Il caso della “Setta del digiuno di Shakahola" si trascina da quasi un anno e l’arresto di Mackenzie risale allo scorso aprile, quando le autorità keniote scoprirono i primi corpi dei suoi suoi adepti nella foresta di Shakahola, nell'entroterra della cittadina costiera di Malindi. Secondo quanto ricostruito, il leader della setta ha spinto i suoi seguaci a lasciarsi morire di fame per seguire un culto religioso di ispirazione cristiana, fino all’incontro con Gesù Cristo. Una pratica estrema, purtroppo non la prima nel Paese africano, in cui il problema dei gruppi religiosi non regolamentati è piuttosto diffuso. Secondo quanto riportato dalla Bbc, molti sospettati sono stati erroneamente scambiati per vittime e trasferiti in un centro di soccorso. Una volta accertato l’errore, gli investigatori hanno scoperto che molti di loro avevano lasciato morire i figli nella foresta. I componenti della “Setta del digiuno” avevano inoltre fornito nomi e identità false

Controverso predicatore, Mackenzie era noto alle autorità del Kenya da diverso tempo per le sue tesi estreme ed era già stato arrestato con l’accusa di essere coinvolto nella morte di alcune persone nella sua tenuta, ma poi era stato rilasciato su cauzione. Il timore degli investigatori è che il numero di vittime sia più corposo, fino a 600 persone. Le ricerche proseguono nella parte meridionale del Paese, dove sono state rinvenute decine di tombe e fosse comuni. Le prime autopsie hanno confermato la morte per inedia, ma su alcuni cadaveri sono stati rintracciati segni di asfissia, strangolamento e altro tipo di violenze. L’ipotesi è che in alcuni casi il leader della setta e qualche suo fedelissimo abbiano agito per arrivare più rapidamente alla morte degli adepti.

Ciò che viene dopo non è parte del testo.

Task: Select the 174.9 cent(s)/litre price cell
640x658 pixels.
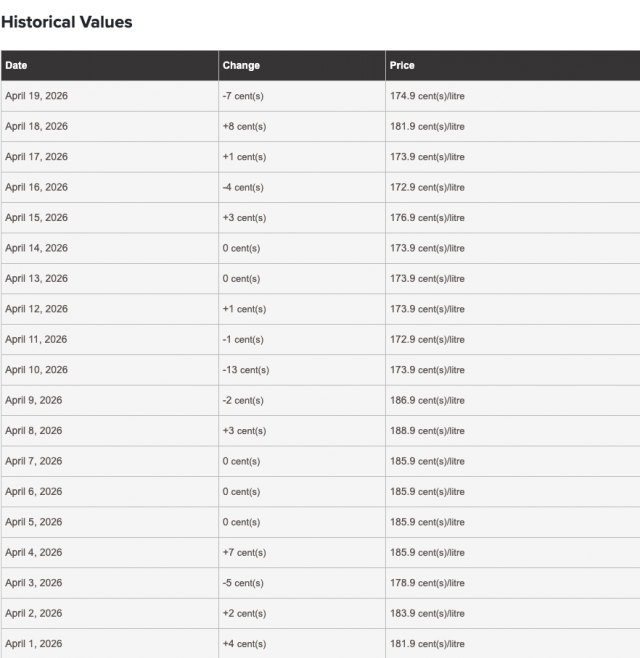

Diventato famoso nel Paese grazie ai sermoni trasmessi in tv e in rete, Mackenzie ha estremizzato il suo credo negli ultimi anni, tanto da dire ai suoi seguaci di non farsi visitare dai medici e di non mandare i figli a scuola. Fondò un istituto scolastico all’interno della sua Good News International Church, ma non solo. Negli ultimi anni ha millantato poteri divini, convincendo gli adepti di poter curare le persone. La pandemia da Covid-19 è stata interpretata come un segnale della fine del mondo, l’ideale per il predicatore, sempre più potente all’interno della cerchia. Secondo un testimone, il digiuno obbligatorio faceva parte di un piano per un suicidio di massa: i primi a morire dovevano essere i bambini, poi le donne e infine gli uomini.

In base a quanto segnalato da un ex collaboratore di Mackenzie, i più piccoli venivano rinchiusi all’interno di capanne senza cibo né acqua e poi venivano avvolti nelle coperte e sepolti (in alcuni casi ancora vivi).

Nessun digiuno invece per Mackenzie: il capo voleva rimanere vivo per aiutare i seguaci a incontrare Gesù, si sarebbe lasciato morire una volta raggiunto l’obiettivo, in previsione della presunta fine del mondo.